“It’ll get worse either way.” He stood, reluctant to go, but also eager to be with his brothers and da.
“I think you like it.” She reached out, and he took her hand, helping her to her feet.
“It’s good to be with them again.” He pulled her into an embrace. “And it’s good to be with you, even if only for the length of a quick lunch.”
“A lunch you didn’t eat.”
He bent to kiss her forehead but paused, watching her, wondering. She brushed her fingertips along his cheek just above his beard.
“They’ll tease you if you take too long.”
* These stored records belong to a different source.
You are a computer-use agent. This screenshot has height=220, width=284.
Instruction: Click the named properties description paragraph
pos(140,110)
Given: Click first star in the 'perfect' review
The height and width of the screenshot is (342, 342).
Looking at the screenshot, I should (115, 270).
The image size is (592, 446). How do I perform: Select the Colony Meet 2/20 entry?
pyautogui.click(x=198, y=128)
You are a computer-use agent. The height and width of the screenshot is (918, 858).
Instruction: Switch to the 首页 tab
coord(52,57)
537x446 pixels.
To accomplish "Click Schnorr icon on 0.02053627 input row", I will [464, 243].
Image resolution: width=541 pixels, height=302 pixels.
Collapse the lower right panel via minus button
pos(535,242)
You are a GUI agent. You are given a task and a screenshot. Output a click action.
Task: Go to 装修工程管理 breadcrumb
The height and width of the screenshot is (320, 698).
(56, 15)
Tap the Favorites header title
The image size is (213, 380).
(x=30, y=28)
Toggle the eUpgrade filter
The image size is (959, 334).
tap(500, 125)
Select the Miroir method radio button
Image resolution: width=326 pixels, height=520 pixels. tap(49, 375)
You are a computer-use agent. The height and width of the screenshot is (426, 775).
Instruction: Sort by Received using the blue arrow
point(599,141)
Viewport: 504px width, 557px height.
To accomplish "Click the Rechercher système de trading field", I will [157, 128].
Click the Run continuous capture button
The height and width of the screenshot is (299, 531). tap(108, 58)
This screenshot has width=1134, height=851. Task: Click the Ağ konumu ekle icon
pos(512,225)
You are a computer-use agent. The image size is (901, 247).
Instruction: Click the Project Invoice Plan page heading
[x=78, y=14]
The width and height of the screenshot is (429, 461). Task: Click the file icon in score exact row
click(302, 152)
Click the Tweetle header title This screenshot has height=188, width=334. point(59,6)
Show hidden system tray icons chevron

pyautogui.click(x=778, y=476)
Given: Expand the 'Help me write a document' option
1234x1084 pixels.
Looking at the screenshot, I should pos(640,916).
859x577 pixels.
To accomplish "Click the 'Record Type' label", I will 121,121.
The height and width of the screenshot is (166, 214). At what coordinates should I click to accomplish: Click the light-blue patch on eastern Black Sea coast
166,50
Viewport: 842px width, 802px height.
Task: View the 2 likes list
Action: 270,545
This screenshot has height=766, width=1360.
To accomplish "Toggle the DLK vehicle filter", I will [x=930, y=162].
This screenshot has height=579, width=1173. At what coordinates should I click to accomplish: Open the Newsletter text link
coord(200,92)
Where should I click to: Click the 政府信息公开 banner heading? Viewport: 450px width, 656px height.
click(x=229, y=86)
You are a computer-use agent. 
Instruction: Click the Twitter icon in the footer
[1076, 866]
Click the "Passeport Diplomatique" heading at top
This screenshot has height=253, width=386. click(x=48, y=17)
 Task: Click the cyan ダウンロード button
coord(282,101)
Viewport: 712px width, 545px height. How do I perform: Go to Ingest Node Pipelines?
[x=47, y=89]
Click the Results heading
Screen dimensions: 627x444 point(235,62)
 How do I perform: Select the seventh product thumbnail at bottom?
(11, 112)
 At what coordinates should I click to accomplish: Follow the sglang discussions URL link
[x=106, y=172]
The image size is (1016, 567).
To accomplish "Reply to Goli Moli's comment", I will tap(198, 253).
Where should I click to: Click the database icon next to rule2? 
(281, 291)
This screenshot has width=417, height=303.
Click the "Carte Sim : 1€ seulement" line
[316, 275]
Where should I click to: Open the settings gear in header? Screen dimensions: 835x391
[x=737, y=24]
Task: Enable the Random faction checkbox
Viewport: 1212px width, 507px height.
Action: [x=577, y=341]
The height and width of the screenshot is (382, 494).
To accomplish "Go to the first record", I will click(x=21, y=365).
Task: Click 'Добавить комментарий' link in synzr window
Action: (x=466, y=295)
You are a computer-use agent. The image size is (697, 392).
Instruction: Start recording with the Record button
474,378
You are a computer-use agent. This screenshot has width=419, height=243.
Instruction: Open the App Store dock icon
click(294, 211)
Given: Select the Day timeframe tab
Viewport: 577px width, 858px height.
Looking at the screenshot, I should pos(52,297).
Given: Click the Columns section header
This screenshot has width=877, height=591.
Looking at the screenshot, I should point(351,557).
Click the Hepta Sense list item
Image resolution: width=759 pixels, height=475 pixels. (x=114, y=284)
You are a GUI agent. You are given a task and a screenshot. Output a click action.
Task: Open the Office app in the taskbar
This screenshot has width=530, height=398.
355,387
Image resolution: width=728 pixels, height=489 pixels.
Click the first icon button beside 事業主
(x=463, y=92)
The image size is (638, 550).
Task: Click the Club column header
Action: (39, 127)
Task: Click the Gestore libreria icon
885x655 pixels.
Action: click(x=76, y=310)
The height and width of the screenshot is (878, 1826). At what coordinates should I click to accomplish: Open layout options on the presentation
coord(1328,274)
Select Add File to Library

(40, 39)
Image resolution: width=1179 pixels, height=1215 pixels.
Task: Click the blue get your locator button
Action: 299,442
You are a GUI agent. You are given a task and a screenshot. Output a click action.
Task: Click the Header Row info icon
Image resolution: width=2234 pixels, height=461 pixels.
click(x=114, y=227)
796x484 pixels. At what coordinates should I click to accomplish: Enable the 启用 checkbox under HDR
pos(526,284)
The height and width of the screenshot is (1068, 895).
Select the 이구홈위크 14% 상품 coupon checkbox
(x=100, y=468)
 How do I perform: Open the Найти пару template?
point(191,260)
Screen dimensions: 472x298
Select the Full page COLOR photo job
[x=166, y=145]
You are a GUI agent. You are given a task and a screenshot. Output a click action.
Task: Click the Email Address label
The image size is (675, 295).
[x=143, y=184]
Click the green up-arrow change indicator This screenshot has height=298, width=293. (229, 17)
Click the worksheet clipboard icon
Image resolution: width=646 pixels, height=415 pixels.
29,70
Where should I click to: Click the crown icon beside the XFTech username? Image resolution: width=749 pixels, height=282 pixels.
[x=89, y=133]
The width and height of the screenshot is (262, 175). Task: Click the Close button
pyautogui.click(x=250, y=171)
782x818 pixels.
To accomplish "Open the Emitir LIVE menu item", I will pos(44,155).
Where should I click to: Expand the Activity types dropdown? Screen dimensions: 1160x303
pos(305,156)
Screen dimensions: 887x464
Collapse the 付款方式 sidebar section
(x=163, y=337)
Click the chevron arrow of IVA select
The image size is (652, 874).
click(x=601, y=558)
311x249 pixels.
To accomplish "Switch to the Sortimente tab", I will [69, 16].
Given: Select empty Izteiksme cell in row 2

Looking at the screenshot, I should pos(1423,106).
“And well worth it, it’d be,” he whispered.
He brushed the lightest of kisses over her lips. Such a simple, brief touch, but it set his mind spinning and his heart pounding. “I’ll miss you while we’re at the depot,” he whispered. “I’ll miss not seeing you every day.”
“You’ll simply have to come back, I suppose.” Her lighthearted response stood in direct contrast to the harsh dismissal she’d dealt him weeks earlier. They’d come so far.
He kissed her once more, the effort cut even shorter by the sound of his brothers whooping and whistling.
Patrick stepped back, letting his arms fall away from her. “Remind me again why I wanted to reconcile with those troublemakers.”
“Because you were alone far too long,” she said, “and you ought never be alone again.”
* * *
Two days later, Patricksat on a wagon bench up beside Joseph Archer with Finbarr standing behind, leaning against the bench back. Wagons from Hope Springs rolled along in front of and behind theirs, all headed for the depot. Patrick was enjoying the company, but he’d far prefer to have been sitting on Ian’s front stoop with Eliza. He’d seen her briefly before the exodus for the depot, but with all the Archer family hovering about, they’d been limited to words of parting when he’d far rather have kissed her again.
He required every ounce of constraint he had to keep his expression neutral every time he thought about that brief kiss. His brothers would’ve asked too many questions and come up with too many answers if they’d caught him making cow eyes to himself. He liked their teasing, generally. It was how a person knew he’d been accepted by the O’Connor family. But he wasn’t fully ready to be teased aboutthis.
“Does the town always leave together?” Patrick asked.
Joseph nodded. “We’ve found that selling our crops in bulk is easier, and we’re more likely to get a good price banding together.”
“This town looks after each other.”
“Now,” Finbarr said.
Patrick had heard bits and pieces of the town’s past feuding. While he heard regret in the voices of others who spoke of it, none held the hint of bitterness Finbarr’s did. There was pain there, Patrick would wager. Deeply buried pain. Maybe that was why he didn’t want to move out to his new house. Maybe he didn’t actually want to stay in Hope Springs. Patrick hoped that wasn’t true. He’d only just gotten his family back; he didn’t want to lose any of them.
Eliza’s future in Hope Springs was also a little uncertain. Patrick couldn’t be easy on that school. “Have you had any further word from the stage company about Eliza’s inn?”
“I’m going to stop in at the stage office while we’re at the depot,” Joseph said. “One way or the other, I need an answer from the company.”
“Do you think they’ll agree to change their schedule to include a stop at the new proposed location?”
“No.” Joseph gave him an apologetic look. “I hated having to tell Eliza that, and I won’t be much happier to give her the final news if it’s bad, as I expect.”
“She’ll be heartbroken.” Patrick couldn’t like the thought of that. “She’d love to run an inn again.”
Joseph nodded. “And you would enjoy building it.”
“I do like building, but there aren’t many chances to do much of it around Hope Springs.”
“What are your plans, then?” Joseph had a way of asking personal questions without sounding prying.
“I’ll pick up odd work where and when I can. Outside of that, I thought I’d see if Finbarr here would take me on as a farmhand out at his place.”
Finbarr leaned evermore forward, his arms hooked around the bench back. “What do you know about farming?”